Dice la verità, anche nei pamphlet. La dice da escluso (paria), con una parte quindi di paranoia. Ma è solo per questa condizione di escluso che può dire la verità, sulla guerra, il patriottismo, le massonerie, il comunismo, e anche sugli ebrei. Questo suona falso dopo Hitler, ma a quel punto anche Céline era filosemita: l’esclusione conduce alla verità non in virtù della misantropia ma perché rende disincantati.
Ottocento – Perché riprodurlo inamidato? È vivace, di idee, imprese, morale. In pochi anni ha creato il mondo nel quale viviamo, i vapore, il motore a scoppio, l’immagine, l’urbanismo, gli stati nazionali e, in anni che i manuali di storia definiscono della Restaurazione, l’Amore. È oppresso da crinoline, cerchi, collets montés, barbe e baffi incollati, buoni sentimenti, patriottismo, qualche gagliardia e molta ottusità. Questa rappresentazione è improbabile, andrebbe rivisto in canottiera guizzante, occhi e labbra mobilissime sotto i paludamenti piliferi… De Sanctis, Michelet, Verdi, perfino Manzoni (e Tocqueville, etc.), gente elastica, a volta a volta asciutta, sentimentale, razionale.

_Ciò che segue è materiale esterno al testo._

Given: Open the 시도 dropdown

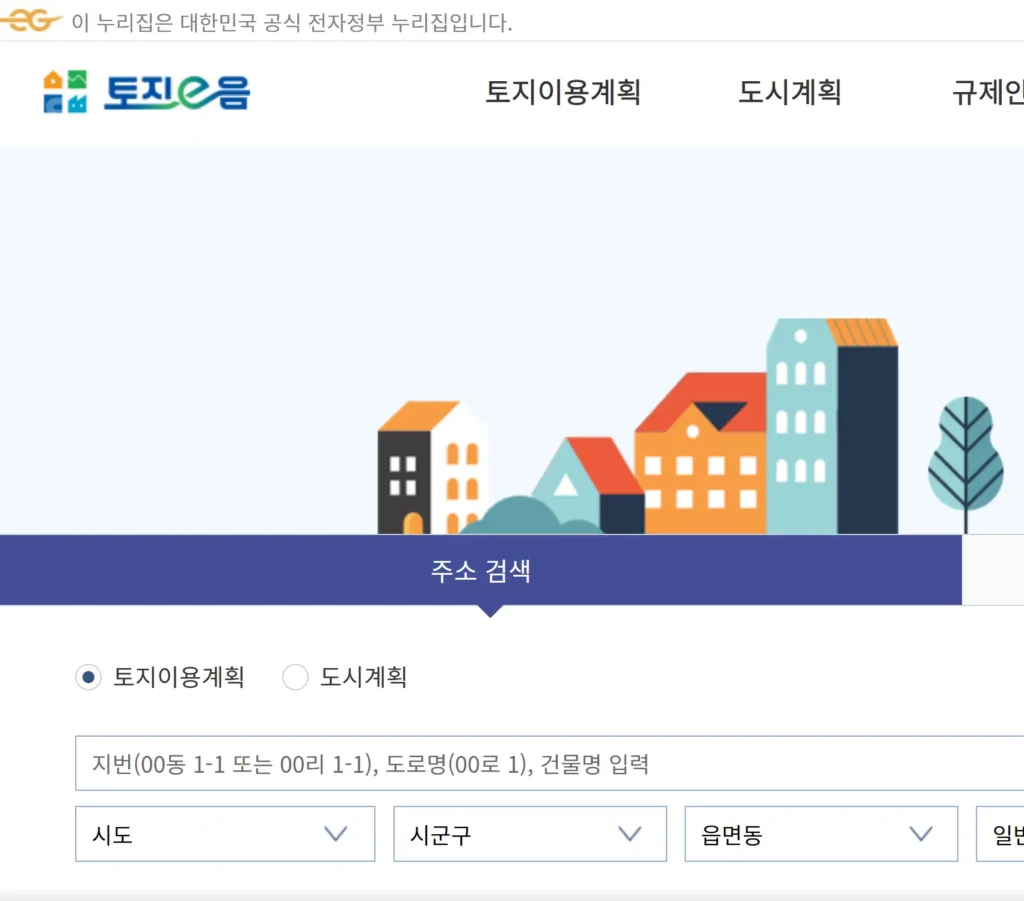Looking at the screenshot, I should point(225,833).
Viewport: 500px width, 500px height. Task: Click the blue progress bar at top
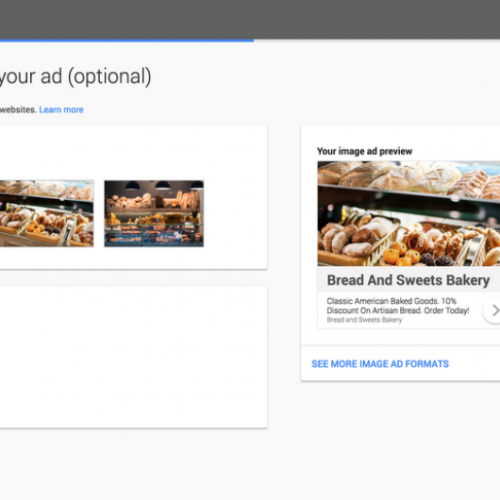(x=127, y=41)
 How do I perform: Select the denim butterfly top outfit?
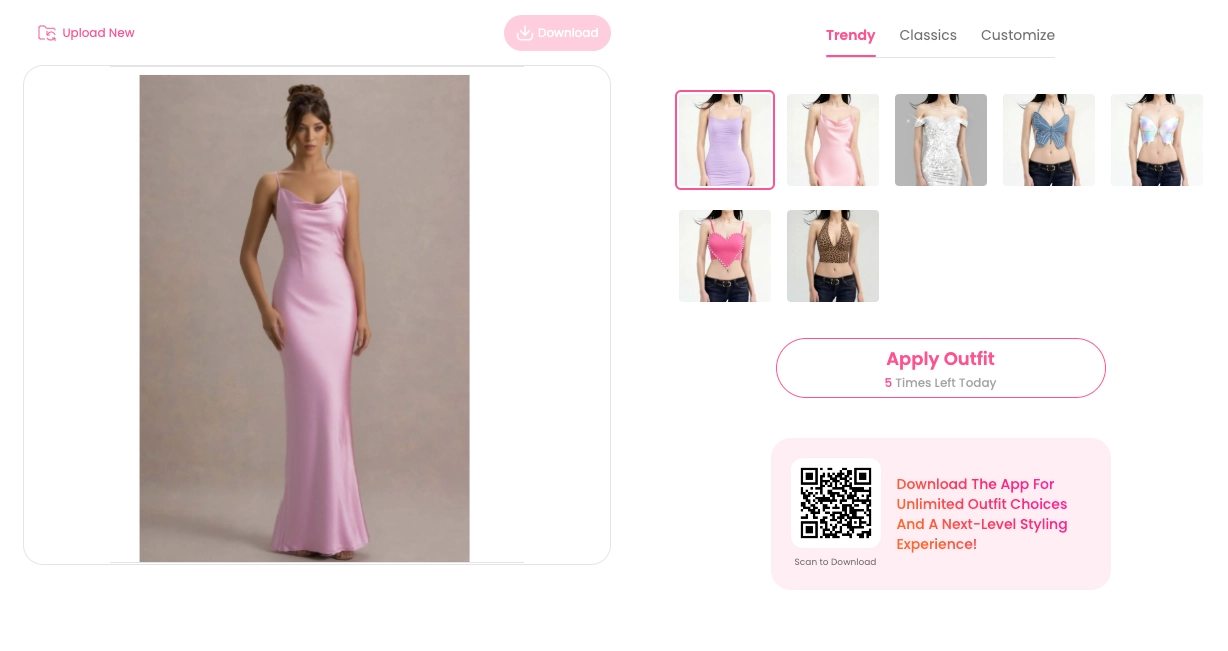1048,139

Stupidità – “La stupidità sarebbe un nocciolo duro e non frantumabile, un primitivo”, annota R.Barthes in uno dei frammenti che compongono “Barthes di Roland Barthes”, 61): “Niente da fare per decomporlo scientificamente (se un’analisi scientifica della stupidità fosse possibile, la tv crollerebbe”). Ma poi prosegue: “La stupidità mi affascina. Il fascino sarebbe il sentimento giusto che deve ispirarmi la stupidità ”.
Più in là (p.132) Barthes torna a interrogarsi: “Stupido?” E si fa due considerazioni:
“Punto di vista classico (basato sull’unità della persona): la stupidità sarebbe un’isteria, basterebbe vedersi stupido per esserlo meno. Punto di vista dialettico: accetto di pluralizzarmi, di lasciare vivere in me dei cantoni liberi di stupidità.
“Spesso si sentiva stupido: è che non aveva che un’intelligenza morale (cioè: né scitbnfica, né politica, né pratica, né filosofica, etc.)”.
Lo studio della stupidità è stupidità? Il comico vi è irresistibilmente attratto, l’autore comico, l’attore. Proprio colui che, esercitando il distacco (l’ironia, la beffa), vi è più allergico, se non altro per paura. Dunque, la comicità ha da fare con la stupidità? È una barriera che si eregge, contro la demenza e contro l’ovvio.
Sade – È una pre-figurazione pop della psicanalisi – di molti temi della psicanalisi. Complica di divieti e tabù le cose più ovvie.
“Filosofo o scrittore comico?”, lo dice Boris Vian (“L’utilité d’une littérature érotique”, 34), che gli imputa “una cospirazione per il dannoso”.
“Esegeta biblico” lo fa Pascal Lainé (intr. a “Blasons et contre-blasons”, 7), il corpo facendo crocevia di conoscenza, desiderio e morte, come nella rappresentazione del peccato originale. Il grande ateo è insomma un credente. Già Flaubert lo diceva, stando ai Goncourt (“Diari”, 9 gennaio 1859): “Sade è l’ultima parola del cattolicesimo”, etc. (inquisizione, tortura e Medio Evo, cioè ribrezzo per la natura). Come dire che lo “spirito libero” è, dialetticamente, cristiano. O non è il diavolo – quante cose non salva il diavolo?